# 57 Size BMC good for me?



## speedking

6'1 with 34" inseam (to the ground). Lookin at a SR02 or SL01, I think 57 should be good with a 120-130 stem. Just wondering if you guys knew about the sizing. Anyone have experience with these two bikes? Is the SL01 worth almost twice the price?


----------



## tperez11

I'm a little over 6' 1 with a 33" inseam and have a 57 SLC01. Great fit with a 120 stem. No experience with the other frames, but the size should be right.


----------



## speedking

I think the SL01 has some weird compact geometry though and SLC01 has something more traditional.


----------



## slx01

speedking said:


> 6'1 with 34" inseam (to the ground). Lookin at a SR02 or SL01, I think 57 should be good with a 120-130 stem. Just wondering if you guys knew about the sizing. Anyone have experience with these two bikes? Is the SL01 worth almost twice the price?


SL01 vs SR02

Carbon vs Alloy

Ultegra vs 105/scor

7,7kg vs 8.9kg

You pay for what you get if you want a bottom end beginner bike SR02 is fine personally I'd pay the extra


----------



## looigi

I'm an average 5'9" and have a 34" inseam measured from the pubic arch to the floor. My pants inseam is 31 or 32 . I have a 55 SLR01 (110 mm stem, -17 degrees) but could ride a 53 too.


----------



## todayilearned

I have the SR02 and 57 is good for me at 6'1'' 34 cycling inseam.

120 stem should be good for you.

I have no experience with the SL01.


----------



## speedking

Hmm OK so 57 seems alright then. The one thing I am concerned with is that the SL01 has a seat tube length of 51.5 so I was wondering if anyone knew the max length of the streampost included with the 57... I'd probably need about 22cm above the seat collar.


----------



## oliver79

Hello I'm 5' 10.75'' (179cm) , inseam 33.5 (85.5cm)

Now I hesitate to order a 57 Roadracer or go with size 54

Saddle Height is 75cm, with a 9cm drop saddle-bars, I can run the 57 without spacers below the stem.

What do you advice for my length?


----------



## looigi

You are similar to me.
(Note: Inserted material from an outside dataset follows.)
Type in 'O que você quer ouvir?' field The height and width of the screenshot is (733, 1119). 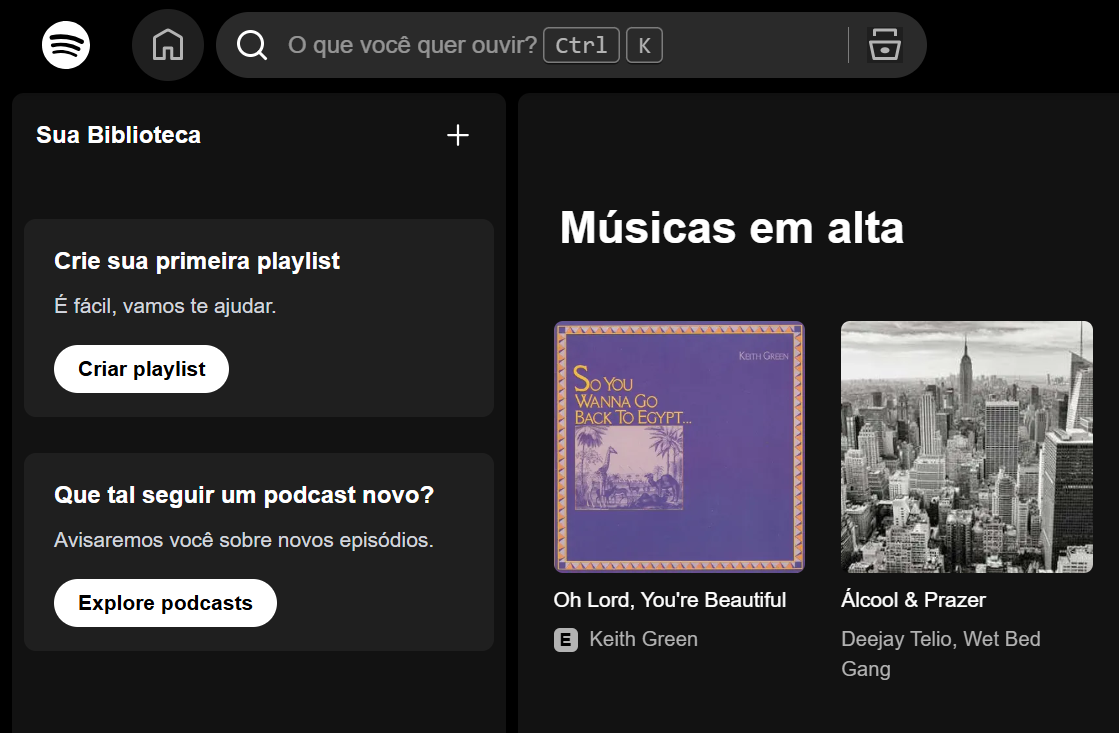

I'm 5' 9.5" and 34" inseam with a 74.5 saddle height and 10 cm drop from the top of the saddle to the top of the bars. A 55 SLR01 works for me with a 110mm -17 degree stem and a 5mm spacer. I think a 53 would also fit me well (different stem) and would probably be my choice if I were to do it over again. Comparing the stack and reach of the Road Racer to the SLR01 it suggests the 54 would be a better fit, certainly more "pro". Kind of depends on the length of your arms though too.


----------



## oliver79

Arm length is 688 (27.08 inch) left and 680 (26.7 inch) right, relatively short arms.

But I test rode a 53 Racemachine and it felt too small, the 57 Roadracer felt fine, but there wasn't a 54 to testride.


----------



## BMCUSA

Race Machine & Road racer have different geometry. I am 6'2" and i ride a size 55 Team Machine and size 57 in the Road Racer.
A size 57 will be way to big of a frame for you.

Best,

BMC USA


----------



## Digger51

I am 5' 10.5" with a 32 inch pant inseam. I ride a 55" RM01 and it is perfect.


----------



## oliver79

Thanks!
I changed the size to 54


----------



## spoon243

oliver79 how does 54 fit you?im having the same problem a got the 57 sr02 but dont know if this will fit me im very new to road bikes


----------



## oliver79

@spoon243: I will get the bike in four weeks.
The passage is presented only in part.